2019/04/19

【bjcup2019】総括――東海大付相模、つくば秀英、大阪学院、保善に見る今大会

 藤枝明誠(静岡)が桜丘(愛知)を下して優勝を遂げた「バスケットボールジャパン2019東進ハイスクールU18」。決勝まで勝ち上がった両チームだけでなく他のチームも勝負にこだわる姿勢を見せ、公式戦さながらの熱戦が続いたが、本当の勝負はこれからだ。インターハイ都道府県予選に向けて各チーム、勝敗とはまた別のテーマを掲げていた。


 初日3試合目となる能代工業戦で勝利し準決勝まで駒を進めた東海大付相模(神奈川)原田政和HC(ヘッドコーチ)が言う。

「神奈川県予選は土日に1試合ずつなので、初日にいいゲームをした後、翌日の試合で疲労があってもしっかり戦えることが重要です。ところが昨日、能代工業に勝利したのに、今日は藤枝明誠に対してディフェンスのプレッシャーなど個々の役割が果たせていません。体力面はトレーニングで備えているので、このような大会を自信にして連戦でも安定して戦える強さを身に付けてほしい」

 準決勝で桜丘に敗れたつくば秀英(茨城)も茨城県予選突破に向けてチームレベルの底上げを図っている。稲葉弘法HCがこう明かす。

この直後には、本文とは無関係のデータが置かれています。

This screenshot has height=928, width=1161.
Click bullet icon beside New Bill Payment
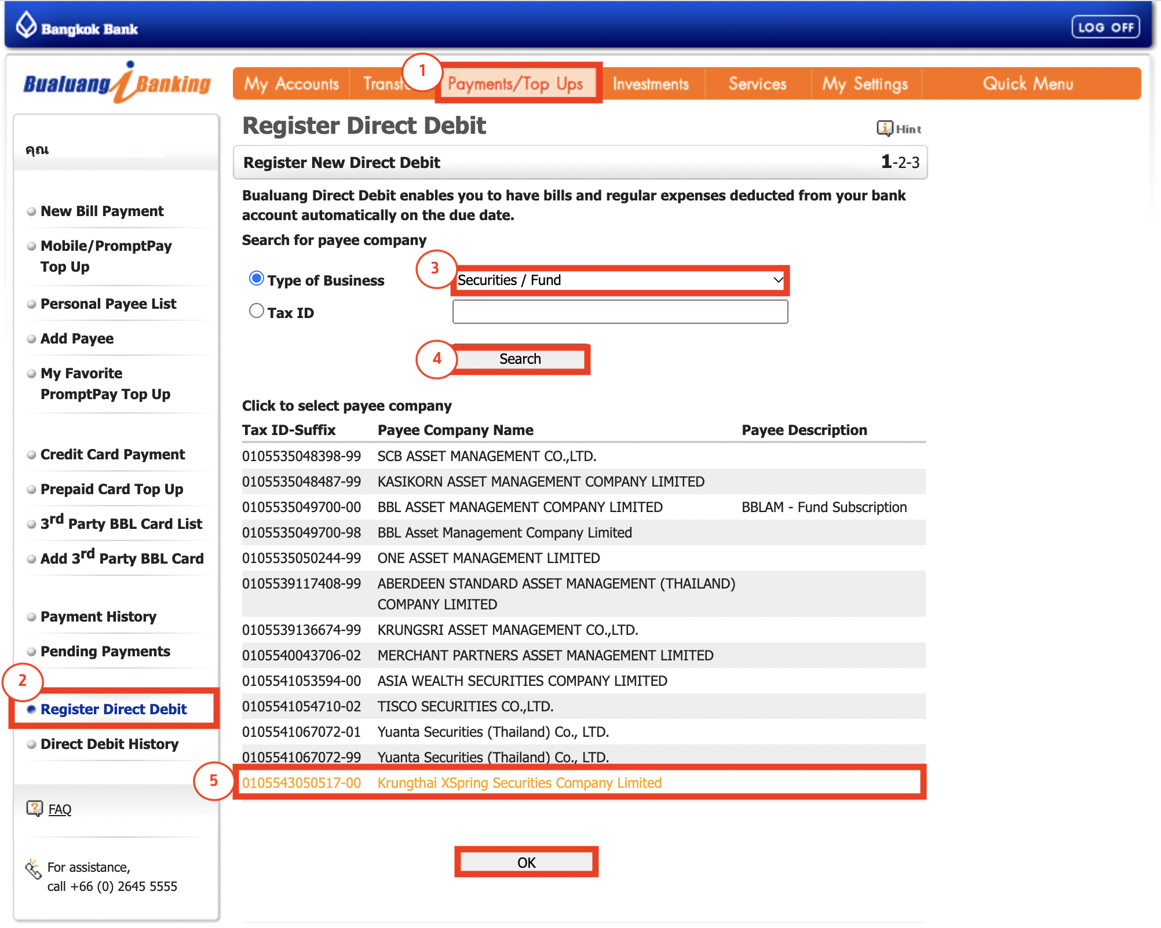pos(32,211)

「この大会で選手にチャンスをあげようと思いました。練習試合で点差が開いてから出場させるのではなく、今大会のような『生きたゲーム』の競った中で起用し『自分が6番手なんだ』という意識を持ってもらいたい。チームに6番手が10人くらいいるようなイメージでチーム作りを進めることでチョイス(選択肢)が増え、いろいろな戦い方ができると思うのです」

 約2ケ月先にインターハイ予選を控える関東ブロックのチームとは違う状況下にあるのが関西ブロックの大阪学院(大阪)だ。4月に予選が始まり、5月には出場をかけた大事な一戦を控える。まさに今大会が直前合宿のような位置付けだ。

「大阪府内でも高さで劣る試合があるので、そのための対策も試してみました。何より仕上げの段階なので、選手には自信を持ってプレーしてほしかった」と高橋渉HC。相手の特性に応じて、様々な役割が向けられそうなのが#4柏原壮太朗だ。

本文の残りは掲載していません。